Items from a dataset:
<<<<

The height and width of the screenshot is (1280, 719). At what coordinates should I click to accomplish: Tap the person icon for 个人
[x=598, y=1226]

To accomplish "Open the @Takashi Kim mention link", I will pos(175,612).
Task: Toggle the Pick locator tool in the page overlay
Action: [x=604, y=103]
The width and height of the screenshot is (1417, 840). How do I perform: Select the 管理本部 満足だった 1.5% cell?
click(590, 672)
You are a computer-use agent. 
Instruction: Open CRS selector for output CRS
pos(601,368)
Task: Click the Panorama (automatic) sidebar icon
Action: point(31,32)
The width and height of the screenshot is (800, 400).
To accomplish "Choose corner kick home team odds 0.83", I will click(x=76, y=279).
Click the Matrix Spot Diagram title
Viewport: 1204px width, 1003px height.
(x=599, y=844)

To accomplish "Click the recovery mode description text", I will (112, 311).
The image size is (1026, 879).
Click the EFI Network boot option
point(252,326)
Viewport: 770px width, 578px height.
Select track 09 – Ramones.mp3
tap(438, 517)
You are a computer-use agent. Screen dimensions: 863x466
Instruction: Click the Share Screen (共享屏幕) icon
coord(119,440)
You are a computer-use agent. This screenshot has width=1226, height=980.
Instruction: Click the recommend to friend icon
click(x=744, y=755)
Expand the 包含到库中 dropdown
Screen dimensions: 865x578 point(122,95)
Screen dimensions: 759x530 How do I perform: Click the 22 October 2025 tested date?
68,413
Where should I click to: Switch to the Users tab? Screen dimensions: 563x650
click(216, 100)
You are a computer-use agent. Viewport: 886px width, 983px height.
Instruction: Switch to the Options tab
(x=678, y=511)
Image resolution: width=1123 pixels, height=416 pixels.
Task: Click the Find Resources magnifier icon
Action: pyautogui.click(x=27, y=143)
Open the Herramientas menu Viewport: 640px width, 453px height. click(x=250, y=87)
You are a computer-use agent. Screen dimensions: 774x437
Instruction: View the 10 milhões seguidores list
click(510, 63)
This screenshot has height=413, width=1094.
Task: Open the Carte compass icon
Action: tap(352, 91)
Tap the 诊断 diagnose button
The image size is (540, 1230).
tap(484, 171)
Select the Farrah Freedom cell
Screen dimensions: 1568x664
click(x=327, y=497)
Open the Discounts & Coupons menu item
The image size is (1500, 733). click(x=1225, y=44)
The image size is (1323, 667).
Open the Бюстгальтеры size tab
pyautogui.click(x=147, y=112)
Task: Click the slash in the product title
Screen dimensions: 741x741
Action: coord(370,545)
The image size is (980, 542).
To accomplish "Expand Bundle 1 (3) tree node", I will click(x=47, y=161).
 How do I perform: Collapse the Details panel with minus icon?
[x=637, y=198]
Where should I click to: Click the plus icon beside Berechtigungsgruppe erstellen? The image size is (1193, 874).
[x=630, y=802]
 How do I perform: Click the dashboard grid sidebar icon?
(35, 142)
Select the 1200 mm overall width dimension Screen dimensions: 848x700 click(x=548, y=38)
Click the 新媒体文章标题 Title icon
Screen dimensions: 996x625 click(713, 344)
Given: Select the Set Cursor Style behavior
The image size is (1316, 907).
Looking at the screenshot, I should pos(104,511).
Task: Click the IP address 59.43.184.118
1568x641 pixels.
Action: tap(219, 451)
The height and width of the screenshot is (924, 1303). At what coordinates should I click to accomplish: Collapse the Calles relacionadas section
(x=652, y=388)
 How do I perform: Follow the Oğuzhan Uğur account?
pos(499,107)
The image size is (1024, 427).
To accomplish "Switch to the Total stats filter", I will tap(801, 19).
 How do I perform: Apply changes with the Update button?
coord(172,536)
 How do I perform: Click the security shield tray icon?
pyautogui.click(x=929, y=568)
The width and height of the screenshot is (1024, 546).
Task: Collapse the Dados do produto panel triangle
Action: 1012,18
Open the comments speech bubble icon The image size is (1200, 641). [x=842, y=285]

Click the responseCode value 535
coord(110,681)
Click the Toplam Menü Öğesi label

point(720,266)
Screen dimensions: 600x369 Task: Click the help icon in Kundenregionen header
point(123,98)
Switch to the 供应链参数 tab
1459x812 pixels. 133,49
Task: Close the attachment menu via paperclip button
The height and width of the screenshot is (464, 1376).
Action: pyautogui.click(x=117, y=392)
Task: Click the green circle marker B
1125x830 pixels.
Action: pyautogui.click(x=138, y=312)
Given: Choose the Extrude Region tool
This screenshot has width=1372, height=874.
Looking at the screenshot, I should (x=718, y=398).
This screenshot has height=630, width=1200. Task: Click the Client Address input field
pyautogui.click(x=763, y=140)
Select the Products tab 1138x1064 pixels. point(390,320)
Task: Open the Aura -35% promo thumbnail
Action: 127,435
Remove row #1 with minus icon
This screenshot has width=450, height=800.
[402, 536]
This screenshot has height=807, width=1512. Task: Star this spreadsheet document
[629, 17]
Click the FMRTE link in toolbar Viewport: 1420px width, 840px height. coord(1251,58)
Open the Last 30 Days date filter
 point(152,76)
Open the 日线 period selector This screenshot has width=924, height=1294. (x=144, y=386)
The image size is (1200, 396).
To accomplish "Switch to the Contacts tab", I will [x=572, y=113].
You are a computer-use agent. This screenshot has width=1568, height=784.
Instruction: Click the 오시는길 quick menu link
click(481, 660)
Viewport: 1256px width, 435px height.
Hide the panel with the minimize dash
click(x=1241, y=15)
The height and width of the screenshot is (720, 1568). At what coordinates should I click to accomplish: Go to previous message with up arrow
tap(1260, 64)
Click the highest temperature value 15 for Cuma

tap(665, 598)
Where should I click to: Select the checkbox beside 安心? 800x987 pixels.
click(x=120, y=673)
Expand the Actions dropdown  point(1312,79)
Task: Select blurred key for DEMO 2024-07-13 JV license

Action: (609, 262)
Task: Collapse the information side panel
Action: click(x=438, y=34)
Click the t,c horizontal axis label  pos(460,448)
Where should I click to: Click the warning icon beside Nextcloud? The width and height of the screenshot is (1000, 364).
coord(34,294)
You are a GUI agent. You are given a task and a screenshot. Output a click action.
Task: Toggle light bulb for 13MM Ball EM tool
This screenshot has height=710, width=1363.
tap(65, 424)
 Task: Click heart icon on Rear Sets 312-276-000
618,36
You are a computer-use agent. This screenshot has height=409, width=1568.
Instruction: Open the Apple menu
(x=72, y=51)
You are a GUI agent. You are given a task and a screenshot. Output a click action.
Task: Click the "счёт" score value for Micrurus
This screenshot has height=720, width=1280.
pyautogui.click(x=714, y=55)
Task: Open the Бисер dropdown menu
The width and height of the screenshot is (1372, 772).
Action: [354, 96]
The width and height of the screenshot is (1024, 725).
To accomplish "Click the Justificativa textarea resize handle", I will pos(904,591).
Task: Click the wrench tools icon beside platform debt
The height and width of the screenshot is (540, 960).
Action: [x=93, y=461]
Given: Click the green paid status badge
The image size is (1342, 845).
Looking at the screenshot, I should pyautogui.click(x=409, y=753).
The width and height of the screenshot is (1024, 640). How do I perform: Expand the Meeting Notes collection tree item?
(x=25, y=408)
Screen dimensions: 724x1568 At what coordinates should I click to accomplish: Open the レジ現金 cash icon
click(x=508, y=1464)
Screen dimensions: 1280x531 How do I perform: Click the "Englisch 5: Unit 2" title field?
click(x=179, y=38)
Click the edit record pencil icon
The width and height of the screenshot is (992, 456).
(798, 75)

>>>>

For this exercise, set down all of the entries again word for word.

The height and width of the screenshot is (1280, 719). At what coordinates should I click to accomplish: Tap the person icon for 个人
[x=598, y=1226]

To accomplish "Open the @Takashi Kim mention link", I will pos(175,612).
Task: Toggle the Pick locator tool in the page overlay
Action: [x=604, y=103]
The width and height of the screenshot is (1417, 840). How do I perform: Select the 管理本部 満足だった 1.5% cell?
click(590, 672)
You are a computer-use agent. 
Instruction: Open CRS selector for output CRS
pos(601,368)
Task: Click the Panorama (automatic) sidebar icon
Action: point(31,32)
The width and height of the screenshot is (800, 400).
To accomplish "Choose corner kick home team odds 0.83", I will click(x=76, y=279).
Click the Matrix Spot Diagram title
Viewport: 1204px width, 1003px height.
(x=599, y=844)

To accomplish "Click the recovery mode description text", I will (112, 311).
The image size is (1026, 879).
Click the EFI Network boot option
point(252,326)
Viewport: 770px width, 578px height.
Select track 09 – Ramones.mp3
tap(438, 517)
You are a computer-use agent. Screen dimensions: 863x466
Instruction: Click the Share Screen (共享屏幕) icon
coord(119,440)
You are a computer-use agent. This screenshot has width=1226, height=980.
Instruction: Click the recommend to friend icon
click(x=744, y=755)
Expand the 包含到库中 dropdown
Screen dimensions: 865x578 point(122,95)
Screen dimensions: 759x530 How do I perform: Click the 22 October 2025 tested date?
68,413
Where should I click to: Switch to the Users tab? Screen dimensions: 563x650
click(216, 100)
You are a computer-use agent. Viewport: 886px width, 983px height.
Instruction: Switch to the Options tab
(x=678, y=511)
Image resolution: width=1123 pixels, height=416 pixels.
Task: Click the Find Resources magnifier icon
Action: pyautogui.click(x=27, y=143)
Open the Herramientas menu Viewport: 640px width, 453px height. click(x=250, y=87)
You are a computer-use agent. Screen dimensions: 774x437
Instruction: View the 10 milhões seguidores list
click(510, 63)
This screenshot has height=413, width=1094.
Task: Open the Carte compass icon
Action: tap(352, 91)
Tap the 诊断 diagnose button
The image size is (540, 1230).
tap(484, 171)
Select the Farrah Freedom cell
Screen dimensions: 1568x664
click(x=327, y=497)
Open the Discounts & Coupons menu item
The image size is (1500, 733). click(x=1225, y=44)
The image size is (1323, 667).
Open the Бюстгальтеры size tab
pyautogui.click(x=147, y=112)
Task: Click the slash in the product title
Screen dimensions: 741x741
Action: coord(370,545)
The image size is (980, 542).
To accomplish "Expand Bundle 1 (3) tree node", I will click(x=47, y=161).
 How do I perform: Collapse the Details panel with minus icon?
[x=637, y=198]
Where should I click to: Click the plus icon beside Berechtigungsgruppe erstellen? The image size is (1193, 874).
[x=630, y=802]
 How do I perform: Click the dashboard grid sidebar icon?
(35, 142)
Select the 1200 mm overall width dimension Screen dimensions: 848x700 click(x=548, y=38)
Click the 新媒体文章标题 Title icon
Screen dimensions: 996x625 click(713, 344)
Given: Select the Set Cursor Style behavior
The image size is (1316, 907).
Looking at the screenshot, I should pos(104,511).
Task: Click the IP address 59.43.184.118
1568x641 pixels.
Action: tap(219, 451)
The height and width of the screenshot is (924, 1303). At what coordinates should I click to accomplish: Collapse the Calles relacionadas section
(x=652, y=388)
 How do I perform: Follow the Oğuzhan Uğur account?
pos(499,107)
The image size is (1024, 427).
To accomplish "Switch to the Total stats filter", I will tap(801, 19).
 How do I perform: Apply changes with the Update button?
coord(172,536)
 How do I perform: Click the security shield tray icon?
pyautogui.click(x=929, y=568)
The width and height of the screenshot is (1024, 546).
Task: Collapse the Dados do produto panel triangle
Action: 1012,18
Open the comments speech bubble icon The image size is (1200, 641). [x=842, y=285]

Click the responseCode value 535
coord(110,681)
Click the Toplam Menü Öğesi label

point(720,266)
Screen dimensions: 600x369 Task: Click the help icon in Kundenregionen header
point(123,98)
Switch to the 供应链参数 tab
1459x812 pixels. 133,49
Task: Close the attachment menu via paperclip button
The height and width of the screenshot is (464, 1376).
Action: pyautogui.click(x=117, y=392)
Task: Click the green circle marker B
1125x830 pixels.
Action: pyautogui.click(x=138, y=312)
Given: Choose the Extrude Region tool
This screenshot has width=1372, height=874.
Looking at the screenshot, I should (x=718, y=398).
This screenshot has height=630, width=1200. Task: Click the Client Address input field
pyautogui.click(x=763, y=140)
Select the Products tab 1138x1064 pixels. point(390,320)
Task: Open the Aura -35% promo thumbnail
Action: 127,435
Remove row #1 with minus icon
This screenshot has width=450, height=800.
[402, 536]
This screenshot has height=807, width=1512. Task: Star this spreadsheet document
[629, 17]
Click the FMRTE link in toolbar Viewport: 1420px width, 840px height. coord(1251,58)
Open the Last 30 Days date filter
 point(152,76)
Open the 日线 period selector This screenshot has width=924, height=1294. (x=144, y=386)
The image size is (1200, 396).
To accomplish "Switch to the Contacts tab", I will [x=572, y=113].
You are a computer-use agent. This screenshot has width=1568, height=784.
Instruction: Click the 오시는길 quick menu link
click(481, 660)
Viewport: 1256px width, 435px height.
Hide the panel with the minimize dash
click(x=1241, y=15)
The height and width of the screenshot is (720, 1568). At what coordinates should I click to accomplish: Go to previous message with up arrow
tap(1260, 64)
Click the highest temperature value 15 for Cuma

tap(665, 598)
Where should I click to: Select the checkbox beside 安心? 800x987 pixels.
click(x=120, y=673)
Expand the Actions dropdown  point(1312,79)
Task: Select blurred key for DEMO 2024-07-13 JV license

Action: (609, 262)
Task: Collapse the information side panel
Action: click(x=438, y=34)
Click the t,c horizontal axis label  pos(460,448)
Where should I click to: Click the warning icon beside Nextcloud? The width and height of the screenshot is (1000, 364).
coord(34,294)
You are a GUI agent. You are given a task and a screenshot. Output a click action.
Task: Toggle light bulb for 13MM Ball EM tool
This screenshot has height=710, width=1363.
tap(65, 424)
 Task: Click heart icon on Rear Sets 312-276-000
618,36
You are a computer-use agent. This screenshot has height=409, width=1568.
Instruction: Open the Apple menu
(x=72, y=51)
You are a GUI agent. You are given a task and a screenshot. Output a click action.
Task: Click the "счёт" score value for Micrurus
This screenshot has height=720, width=1280.
pyautogui.click(x=714, y=55)
Task: Open the Бисер dropdown menu
The width and height of the screenshot is (1372, 772).
Action: [354, 96]
The width and height of the screenshot is (1024, 725).
To accomplish "Click the Justificativa textarea resize handle", I will pos(904,591).
Task: Click the wrench tools icon beside platform debt
The height and width of the screenshot is (540, 960).
Action: [x=93, y=461]
Given: Click the green paid status badge
The image size is (1342, 845).
Looking at the screenshot, I should pyautogui.click(x=409, y=753).
The width and height of the screenshot is (1024, 640). How do I perform: Expand the Meeting Notes collection tree item?
(x=25, y=408)
Screen dimensions: 724x1568 At what coordinates should I click to accomplish: Open the レジ現金 cash icon
click(x=508, y=1464)
Screen dimensions: 1280x531 How do I perform: Click the "Englisch 5: Unit 2" title field?
click(x=179, y=38)
Click the edit record pencil icon
The width and height of the screenshot is (992, 456).
(798, 75)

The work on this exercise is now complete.